----- RAW DATA

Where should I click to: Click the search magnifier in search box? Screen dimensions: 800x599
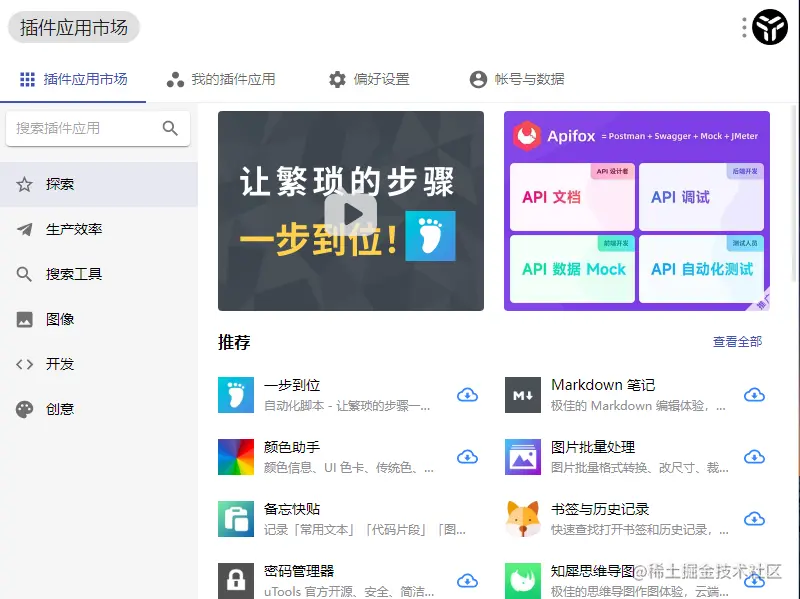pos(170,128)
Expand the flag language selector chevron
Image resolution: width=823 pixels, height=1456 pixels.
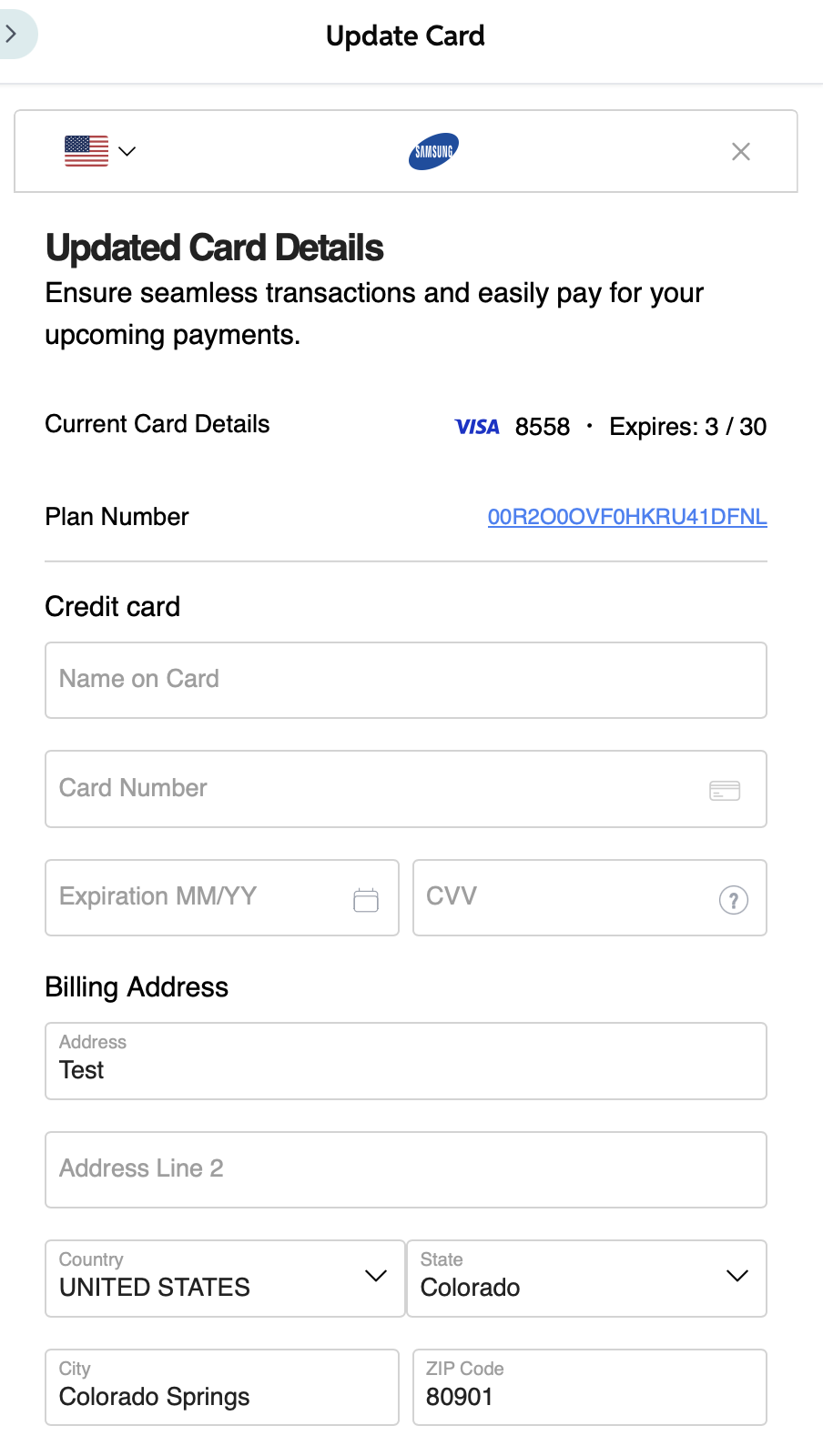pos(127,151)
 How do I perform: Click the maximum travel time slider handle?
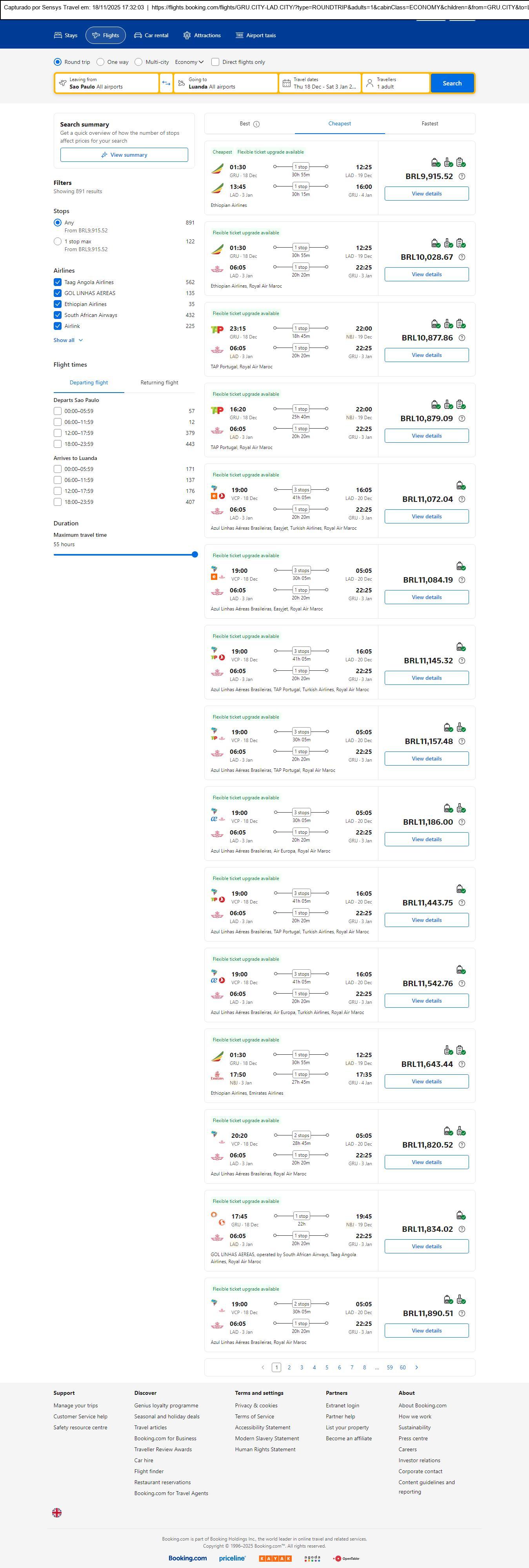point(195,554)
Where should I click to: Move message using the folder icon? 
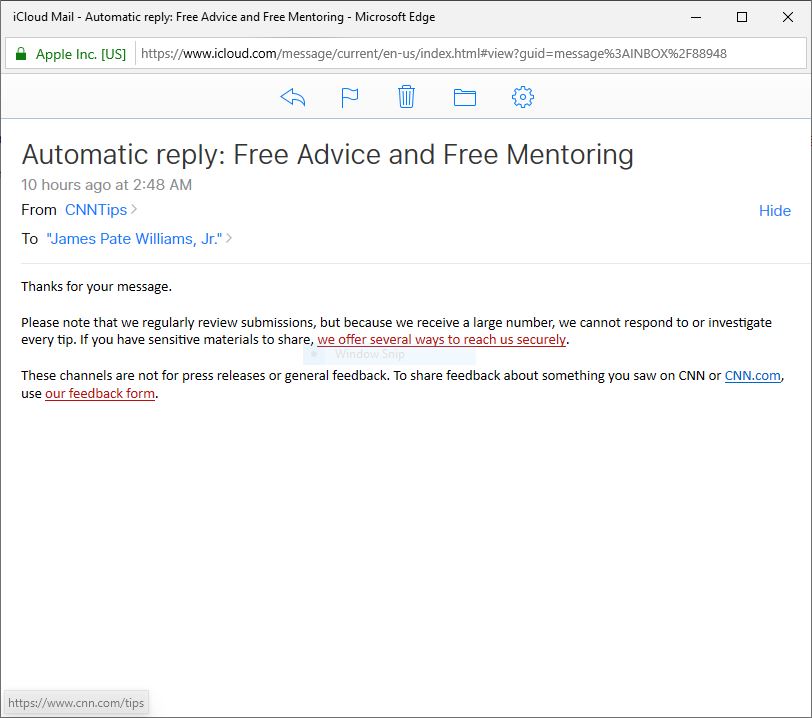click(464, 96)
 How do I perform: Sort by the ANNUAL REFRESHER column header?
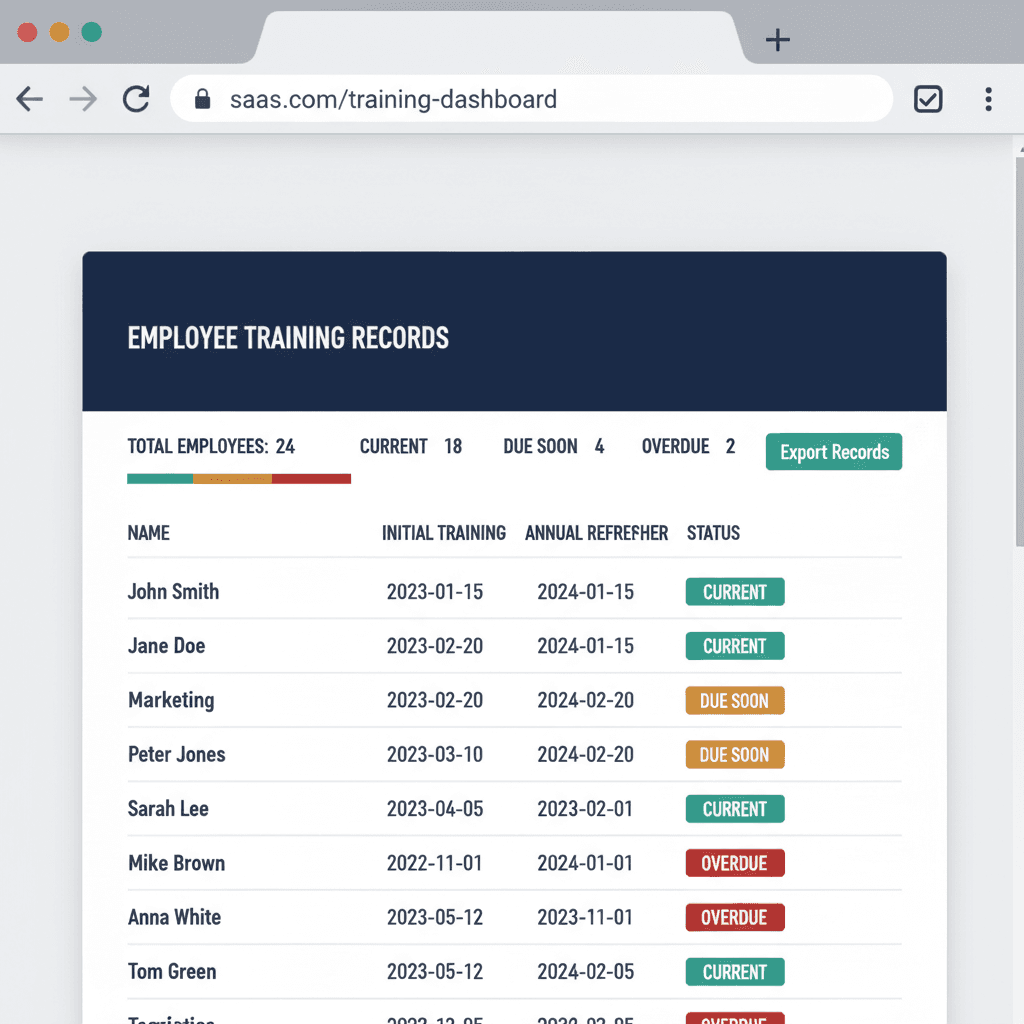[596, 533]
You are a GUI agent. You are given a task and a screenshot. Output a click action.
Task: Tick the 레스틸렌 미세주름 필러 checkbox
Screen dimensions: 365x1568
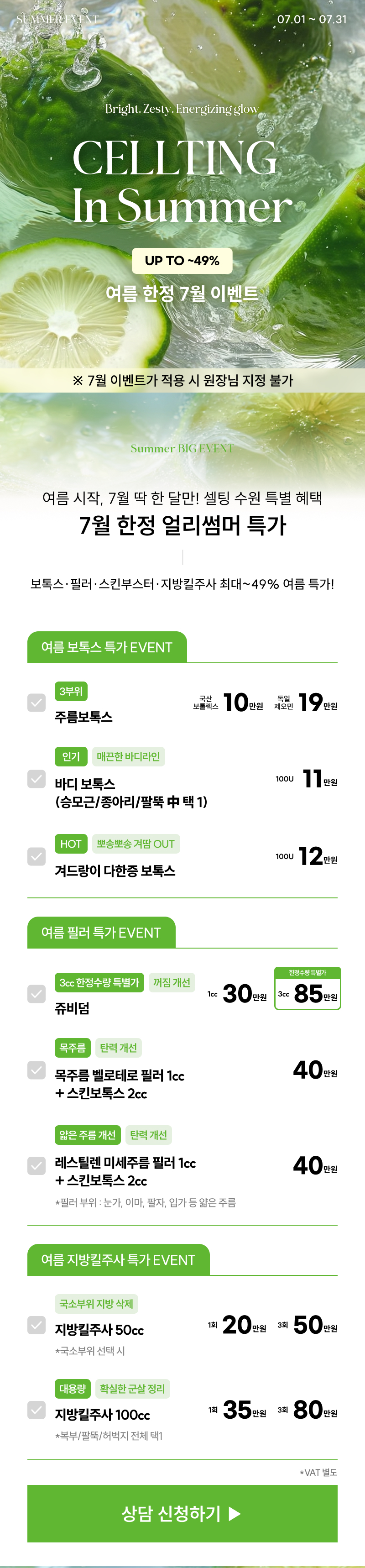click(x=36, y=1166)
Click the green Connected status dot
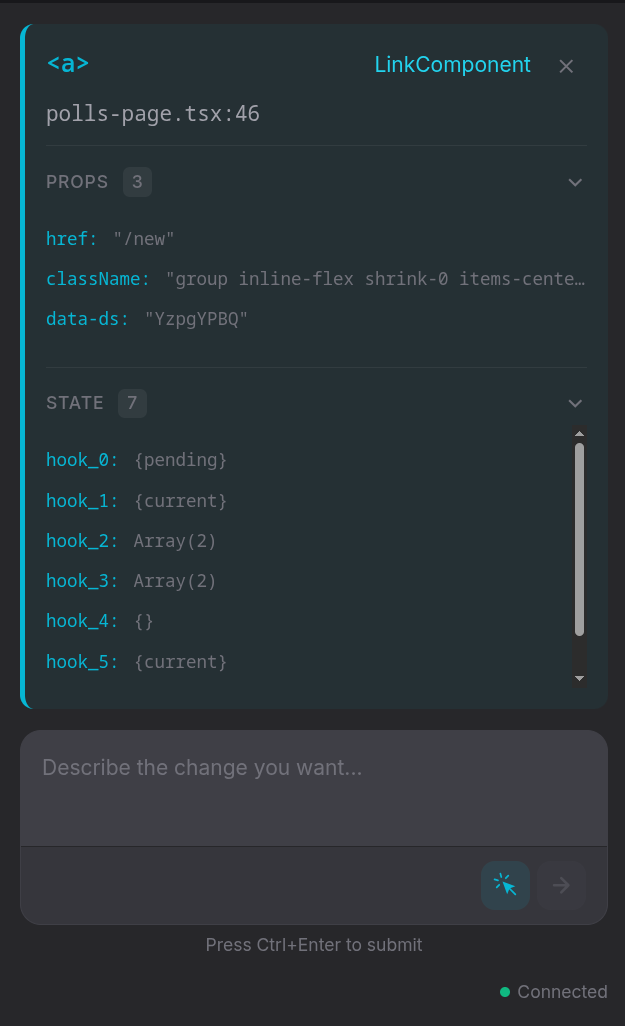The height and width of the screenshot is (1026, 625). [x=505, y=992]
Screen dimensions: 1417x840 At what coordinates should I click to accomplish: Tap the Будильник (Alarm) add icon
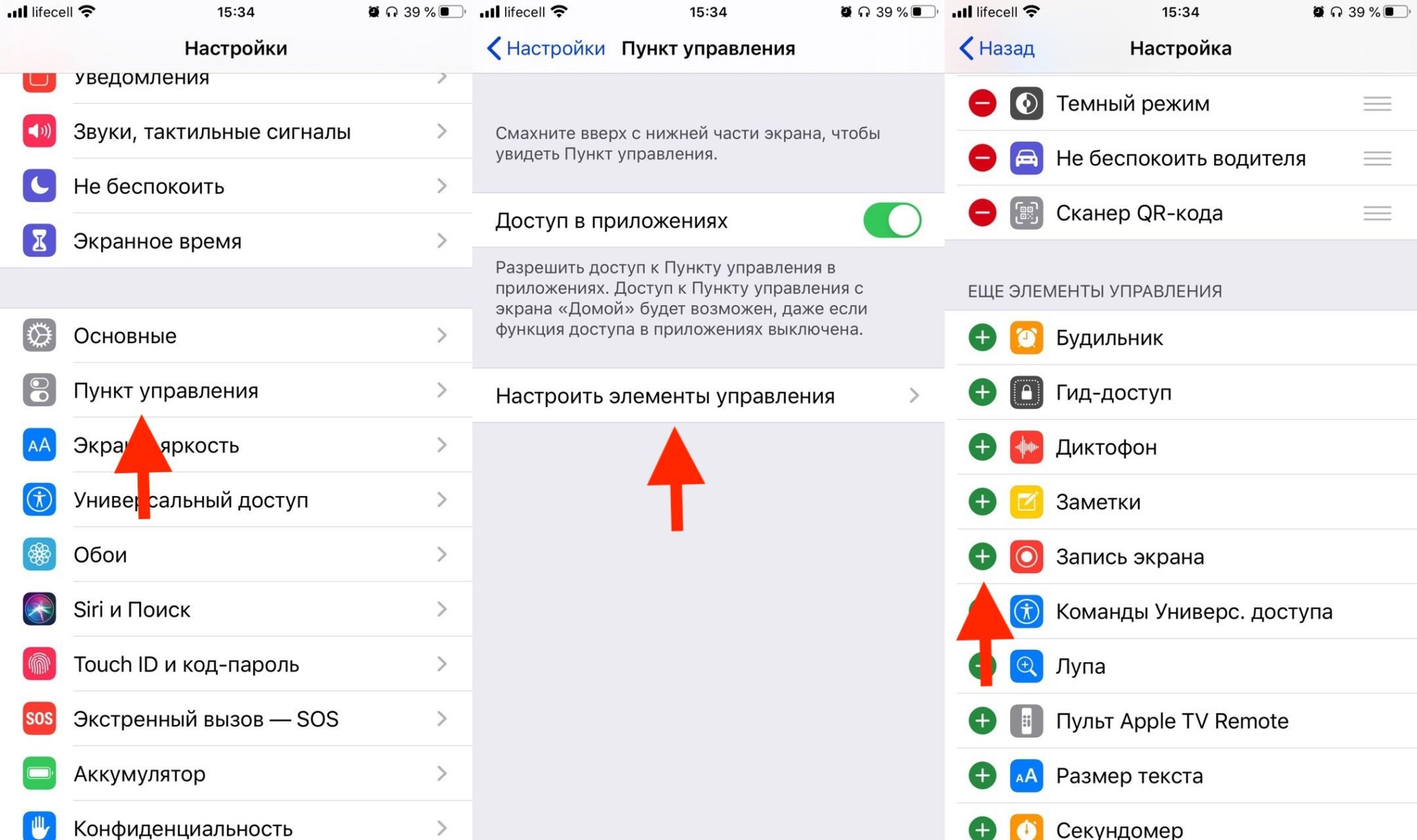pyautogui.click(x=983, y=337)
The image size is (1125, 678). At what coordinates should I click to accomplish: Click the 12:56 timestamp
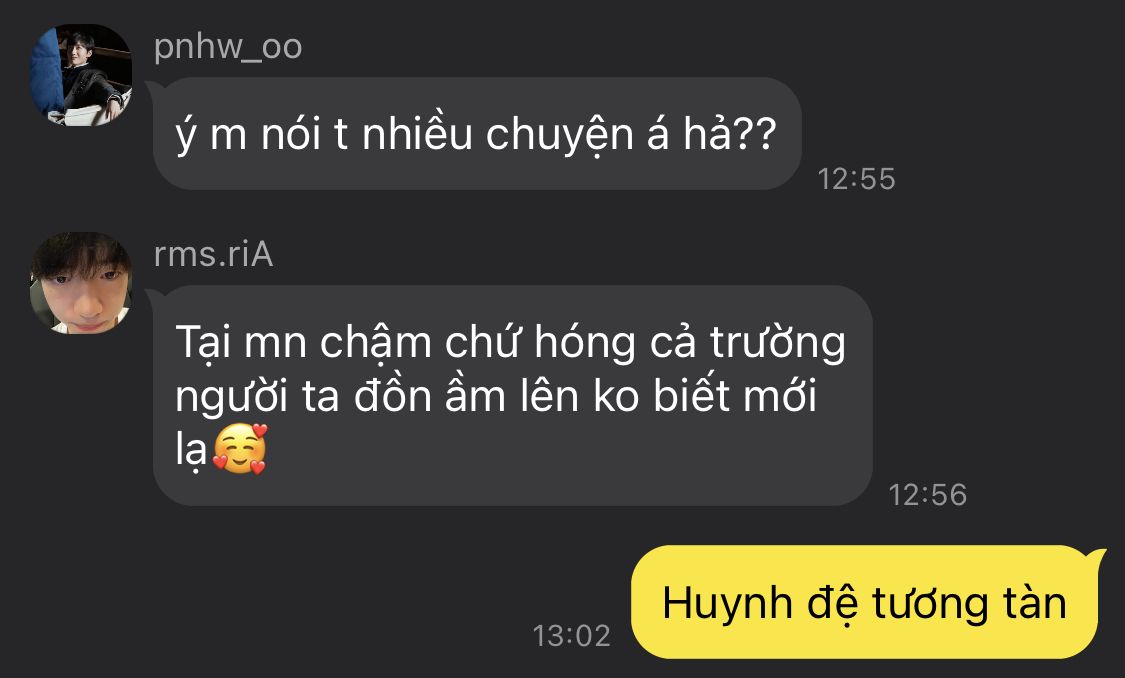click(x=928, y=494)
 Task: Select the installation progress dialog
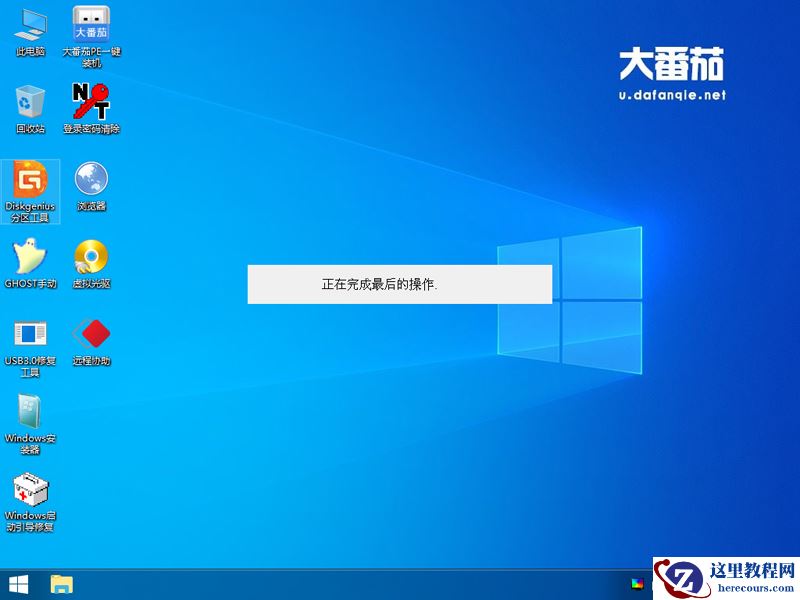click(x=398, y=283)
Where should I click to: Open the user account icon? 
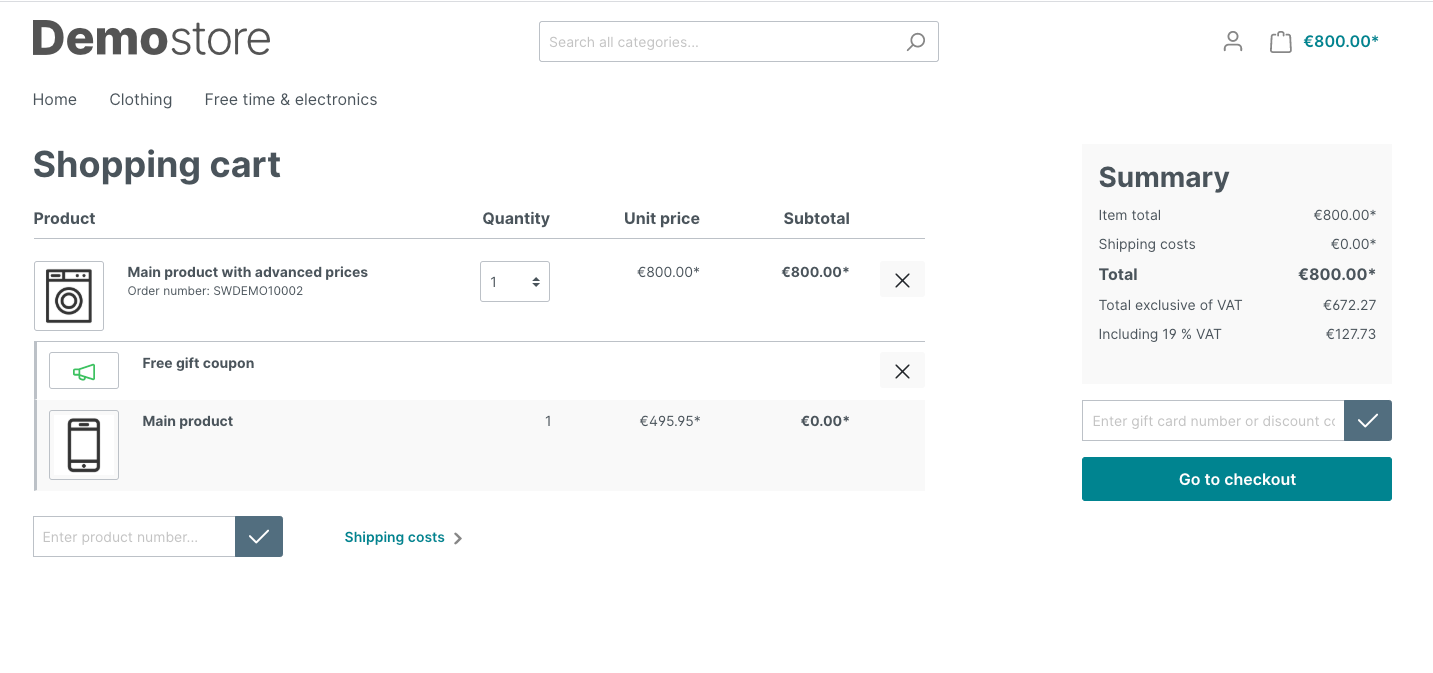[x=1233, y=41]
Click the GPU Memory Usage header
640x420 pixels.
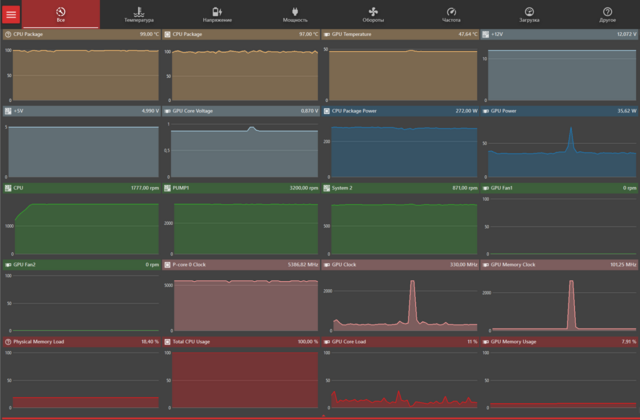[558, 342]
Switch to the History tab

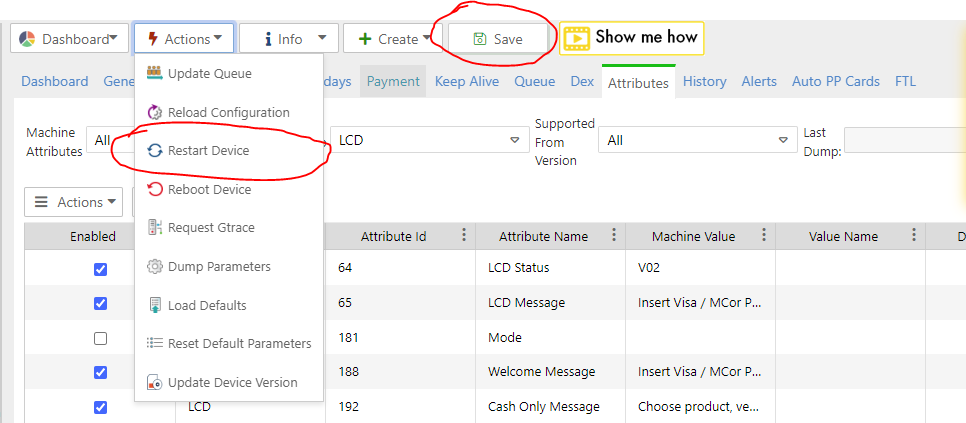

----------

§ **TASK DETAILS**
From the data above, retype only the lines starting with the line with "Expand the flag language selector chevron" and going on through the line with "Click the GPU Memory Usage header", exactly, leaving out the pictures.

§ **RESULT FOR THIS EXERCISE**
Expand the flag language selector chevron
Image resolution: width=823 pixels, height=1456 pixels.
pos(127,151)
 How do I perform: Click the maximum travel time slider handle?
point(195,554)
Where should I click to: Move message using the folder icon? 
click(464, 96)
 How do I perform: Sort by the ANNUAL REFRESHER column header?
[596, 533]
You are a GUI agent. You are given a task and a screenshot. Output a click action.
Task: Tick the 레스틸렌 미세주름 필러 checkbox
Screen dimensions: 365x1568
click(x=36, y=1166)
Click the green Connected status dot
The height and width of the screenshot is (1026, 625). [x=505, y=992]
Screen dimensions: 1417x840 At what coordinates should I click to accomplish: Tap the Будильник (Alarm) add icon
pyautogui.click(x=983, y=337)
The image size is (1125, 678). At what coordinates should I click to accomplish: Click the 12:56 timestamp
click(x=928, y=494)
 Task: Select the installation progress dialog
click(x=398, y=283)
Where should I click to: Open the user account icon? 
[x=1233, y=41]
Click the GPU Memory Usage header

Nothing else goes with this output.